Exercises to complete —
1. In the Xenosaga reception text, what place did the game reach during its debut week on sale in Japan?
2. Using the Xenosaga reception text, decide whether each statement agrees with it: (a) By the end of 2006, the game had sold 38,500 units. (b) Neal Chandran reviewed the game for RPGamer. (c) Michael Baker compared the story to a season of Star Trek: The Next Generation. Answer yes or no for each, and quote the words that decide it.
3. Carry the Xenosaga reception text on from its final sentence with a few more sentences in the same style.

During its debut week on sale in Japan, the game debuted outside the top ten, reaching fifteenth place with sales of over 17,000 units. These low sales were noted as disappointing for a game within the Xenosaga series, which was still popular in Japan. By the end of 2006, the game had sold 38,500 units.

While Japanese magazine Famitsu praised the game's storyline, with one reviewer saying the story was the main reason for playing the game, another reviewer found the technical terminology slowed the pace. RPGFan writer Neal Chandran felt that the story was lacking despite the additions and supplementary material, although he found that the story delivery struck a better balance with gameplay than the original games. RPGamer's Michael Baker positively compared the story to "a particularly well-organized season of Star Trek: The Next Generation" in spite of the need to read the in-game encyclopedia to keep up with its terminology, but noted that the amount of text could be off-putting, also citing the game being in Japanese as a barrier to importing the title.

Information provided —
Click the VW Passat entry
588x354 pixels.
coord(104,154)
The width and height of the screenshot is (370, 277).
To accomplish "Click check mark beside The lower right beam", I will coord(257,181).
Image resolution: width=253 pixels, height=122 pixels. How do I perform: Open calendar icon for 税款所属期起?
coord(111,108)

...

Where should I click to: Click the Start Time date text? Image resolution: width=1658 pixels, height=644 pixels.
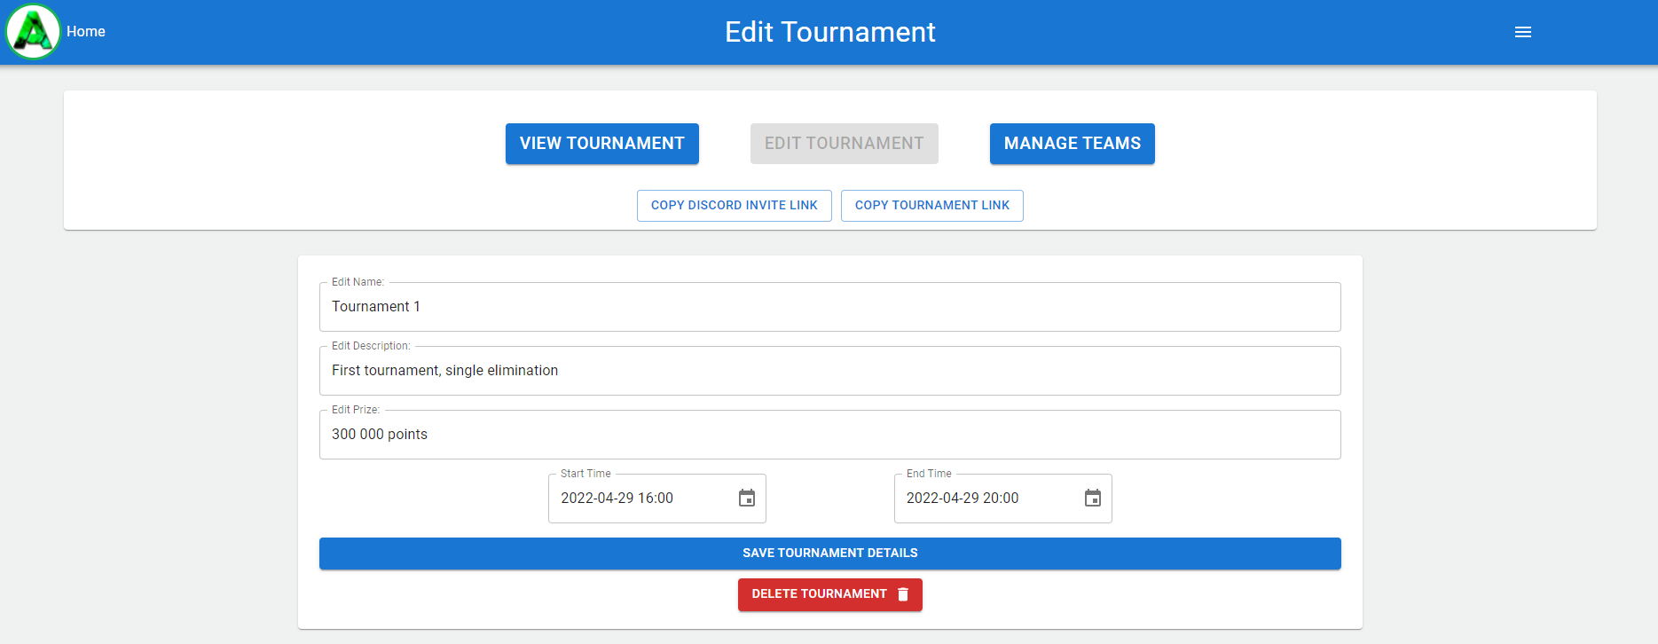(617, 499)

Expected responses —
1. Fifteenth place.

2.
(a) Yes: "By the end of 2006, the game had sold 38,500 units."
(b) No: "RPGFan writer Neal Chandran"
(c) Yes: "positively compared the story to "a particularly well-organized season of Star Trek: The Next Generation""

3.
In its review, one Famitsu reviewer found elements of the gameplay quite challenging despite it being an "orthodox" role-playing game. Chandran enjoyed the additions to saving and navigation, and praised the battle system despite some pacing issues and annoying mechanics. Baker praised the streamlining of general gameplay and the battle system, lauding the removal of the more convoluted mechanics of the original games. His main complaint was the mini-games, which he found lacked substance. Bethany Massimilla of GameSpot compared the battle system to the mainline Xenosaga titles, positively noting the battle system mechanics.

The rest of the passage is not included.